11. An imager panel subassembly according to claim 8, wherein the front plate comprises low-friction material for allowing low-friction sliding of the trim retarder against the front plate while maintaining the dust-free sealing of the enclosed airspace.

12. An imager panel subassembly according to claim 6, wherein the front plate comprises at least one material selected from the group consisting of: polyimide, polyamide-imide, polybenzimidazole, polysulfone, polyetherimide, polyether sulfone, polyaryl sulfone, Polyphenylene sulfide, Polyetheretherketone, Fluoropolymers, Fluorinated ethylene propylene, Ethylene chlorotrifluoroethylene, Ethylene tetrafluoroethylene, Polychlorotrifluoroethylene, Polytetrafluoroethylene, Polyvinylidene fluoride, Perfluoroalkoxy.

13. An imager panel subassembly according to claim 6, further comprising a back plate facing the back surface of the imager panel and secured in a pre-determined position relative to the front plate, so that the imager panel is sandwiched between the front and back plates.

14. An imager panel subassembly according to claim 13, wherein the front and back plates are coupled together for forming a dust-sealed housing around the imager plate.

15. An imager panel subassembly according to claim 13, wherein the back surface of the imager panel is in thermal contact with the back plate.

16. An imager panel subassembly according to claim 13, wherein the imager panel is coupled to the back plate with a low-modulus thermally conductive adhesive having an elastic modulus that is lower than or equal to 3000 psi.

17. An imager panel subassembly according to claim 13, wherein the back plate has means for holding the imager panel in a fixed position relative thereto.

18. An imager panel subassembly according to claim 17, wherein the means for holding the imager panel includes at least one of a plurality of clamps and a recess in the back plate shaped to hold the imager panel therein.

19. An imager panel subassembly according to claim 6, wherein the means for holding the trim retarder comprises:

a movable trim retarder frame for holding the trim retarder therein, and

a holding plate for holding the movable trim retarder frame with the trim retarder therein against the front plate in a dust-tight contact thereto.

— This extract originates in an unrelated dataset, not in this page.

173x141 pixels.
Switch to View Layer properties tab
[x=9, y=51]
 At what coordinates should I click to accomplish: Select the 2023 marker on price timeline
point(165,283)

20. An imager panel subassembly according to claim 18, wherein the holding plate has an opening for the trim retarder allowing a rotation thereof within the opening in a plane substantially parallel to the imaging surface.

21. An imager panel subassembly according to claim 19, further comprising one of a gear or an arm coupled to the trim retarder for rotating thereof relative to the imager panel while maintaining the dust-tight sealing.

22. An imager panel subassembly according to claim 1, wherein the front plate has a vent hole comprising a dust filter for equalizing air pressure inside and outside of the enclosed airspace while ensuring dust-tight sealing thereof.